Whats On Your Credit Report May Not Be As Accurate As You Would Like
Not All Credit Providers Update Information Monthly
Credit Bureaus have been very good at marketing their services to credit providers (to help them manage their risk) and more recently to consumers. They have, for years, told people that your credit score is vital and you should worry about it. Why?
When Does Your Credit Score Get Used?
If a consumer can afford to repay credit then they should be able to access credit from all credit providers (shops and banks etc).
When credit providers decide to risk giving a consumer a loan they have to decide what interest rate to offer the loan at. While you may assume it will always be the maximum allowed this is not always the case.

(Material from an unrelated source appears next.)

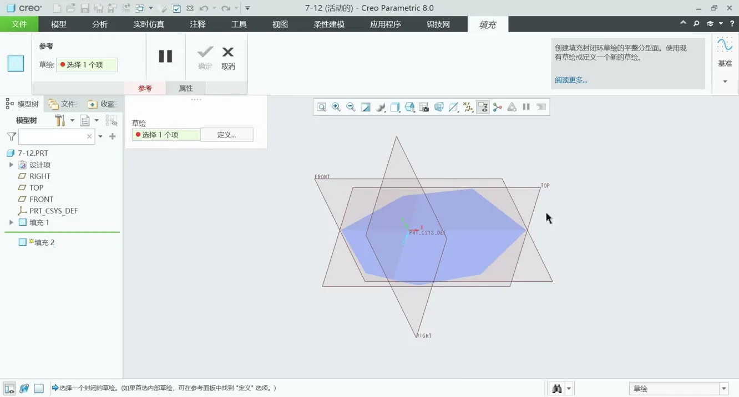739x397 pixels.
Task: Pause the fill feature tool
Action: click(165, 56)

‘Credit providers can decide to lower the rate to try to win over the consumer to get credit with them rather than another credit provider’
Credit providers can decide to lower the rate to try to win over the consumer to get credit with them rather than another credit provider. This is where the consumer’s credit score comes in as this can be used to figure out what rate they will offer the credit at. The better the score, the lower the rate might be dropped (with a little negotiation and haggling maybe).

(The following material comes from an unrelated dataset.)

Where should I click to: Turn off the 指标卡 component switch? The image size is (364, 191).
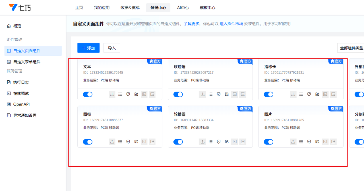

It can also influence how big of a credit limit for things like an overdraft you might be granted.
What Shows On Your Credit Report May Not Be Up To Date
You may be surprised to know that credit providers do not all automatically update all your credit activity to all 13 registered credit bureaus each month.
Because it costs credit providers to place information about consumers onto the credit bureau some credit providers reduce costs by:
(1) only adding current info to 1 credit bureau
(2) adding info every 3rd month
(3) some only report big credit events (as opposed to regular monthly payment info etc)

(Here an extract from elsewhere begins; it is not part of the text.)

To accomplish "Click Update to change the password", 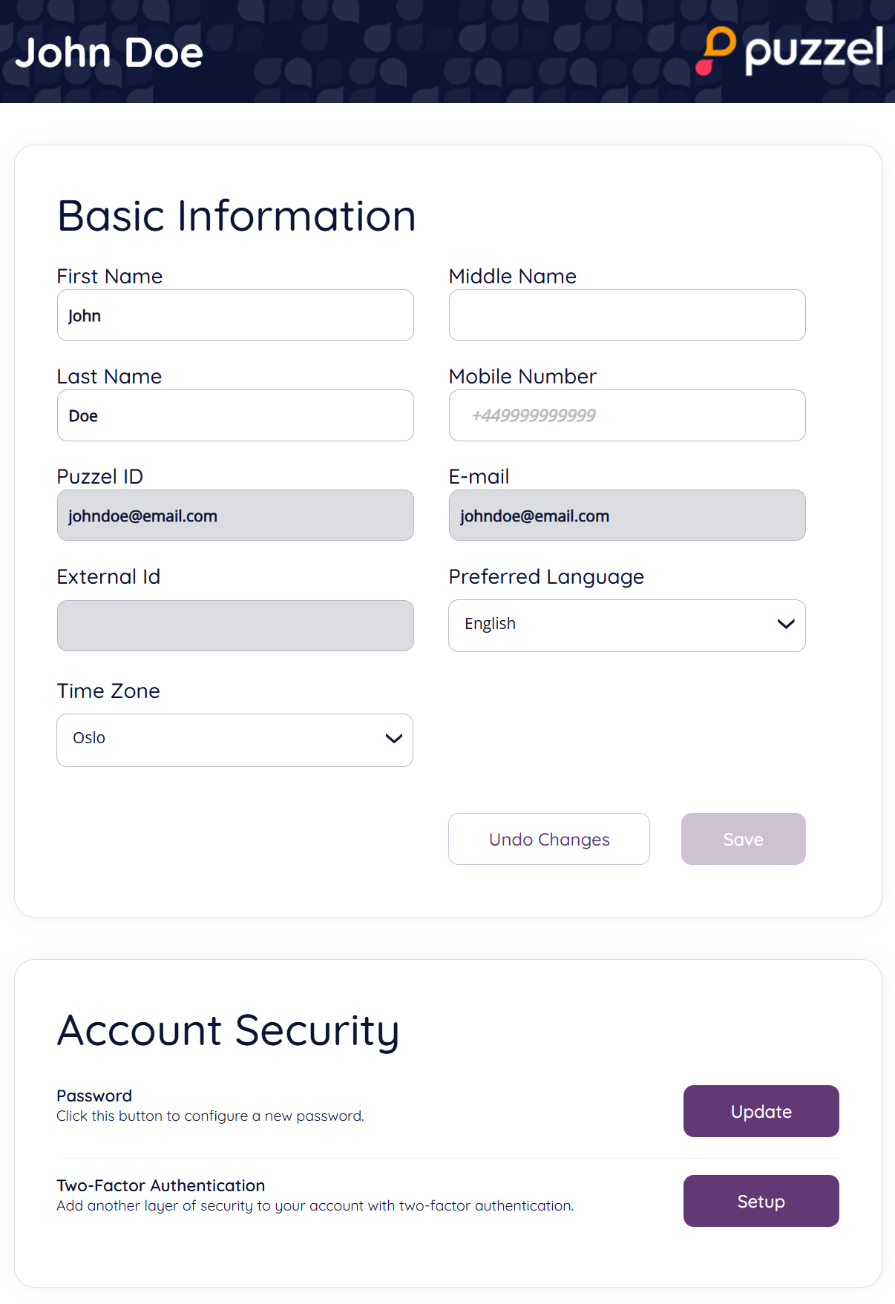I will (x=761, y=1111).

Since paying regularly and well, to them, is not a big credit event this actually means that your credit score will fluctuate as they do and don’t capture payment info over time.
Most Big Credit Providers Do
While some smaller credit providers take these shortcuts it is good to know that the major credit providers, like the banks, almost all submit info regularly to the bureaus (most of the bigger ones anyway).
Since these are the people that consumers borrow from the most this means that your credit report and score will be mostly accurate, if you are not making use of one of the smaller credit providers who report inconsistently.